Surface Morphology of Granules Coated with Different Materials from Fluidized Bed Spray Granulation

Fluidized bed spray granulation is a versatile process that can be used for production of a broad variety of particulate products, for example in the pharmaceutical, food, and chemical industry. Along with the possibility to produce such tailor-made granular materials comes the challenge to adjust the process in such a way that required product properties are met when working with different materials. During granulation, the structure formed from primary particles and injected coating material is determined by the interaction of the three phases involved in the process and various micro mechanisms occurring due to these interactions. Depending on the materials used in the process, different phenomena are decisive for the formation and final structure of the coating layer.

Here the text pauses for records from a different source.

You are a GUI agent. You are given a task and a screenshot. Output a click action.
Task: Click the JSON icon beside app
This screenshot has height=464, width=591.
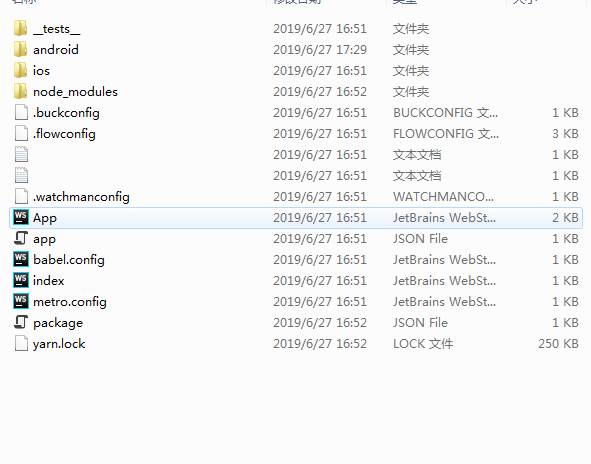(x=21, y=238)
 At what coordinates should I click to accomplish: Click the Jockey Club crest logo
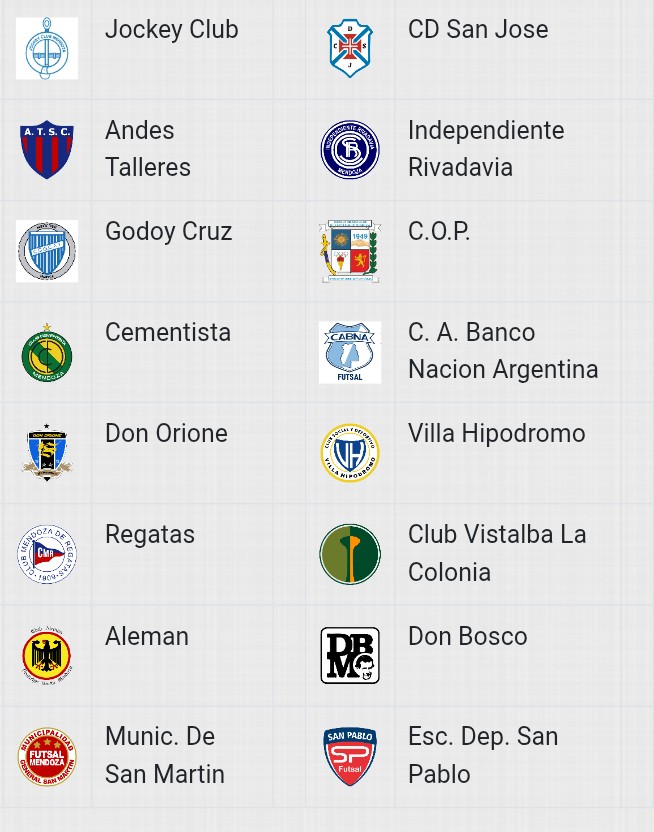[47, 48]
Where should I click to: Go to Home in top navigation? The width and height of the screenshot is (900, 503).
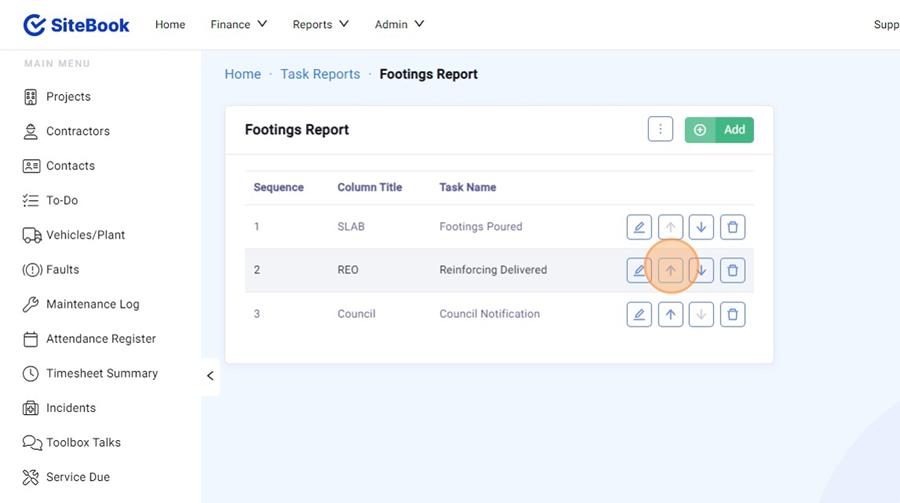click(x=170, y=24)
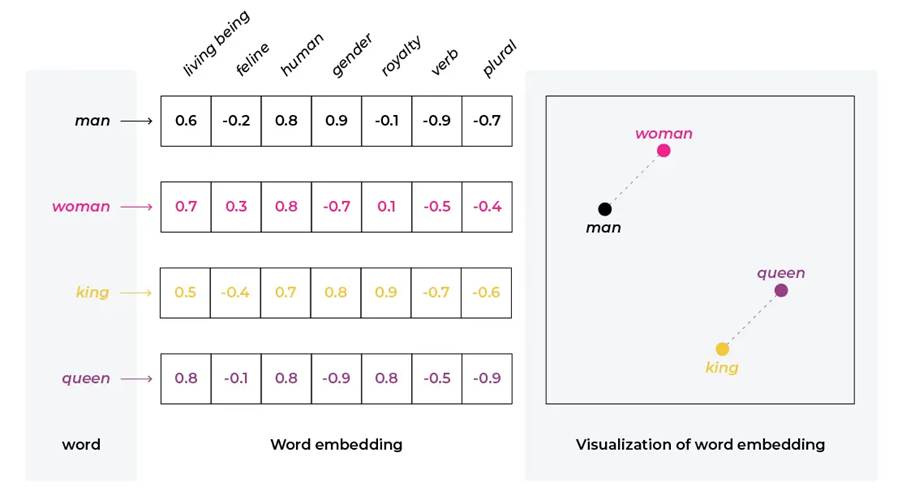Click the royalty column header
The height and width of the screenshot is (504, 902).
[x=401, y=56]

In this work, granulation experiments were carried out in a lab-scale fluidized bed with Cellets®500 as core particles. As coating material, sodium benzoate and calcium carbonate were used and injected in form of an aqueous solution and suspension, respectively. For both materials, experiments were performed at varied process parameters to investigate how these changed conditions influence the coating layer formation. In order to analyze the surface morphologies, the surface roughness of the granules was measured using confocal laser-scanning microscopy. Additionally, the coating layer around the Cellet®500 core was characterized regarding its thickness using SEM images of cut particles as well as particle size distribution measurements. In case of sodium benzoate as coating material, layer structure seemed to be predominantly dependent on the crystallization of the salt on the particle surface. In contrast, in the suspension-based coating other micro mechanisms like droplet spreading have a more pronounced impact on surface morphology.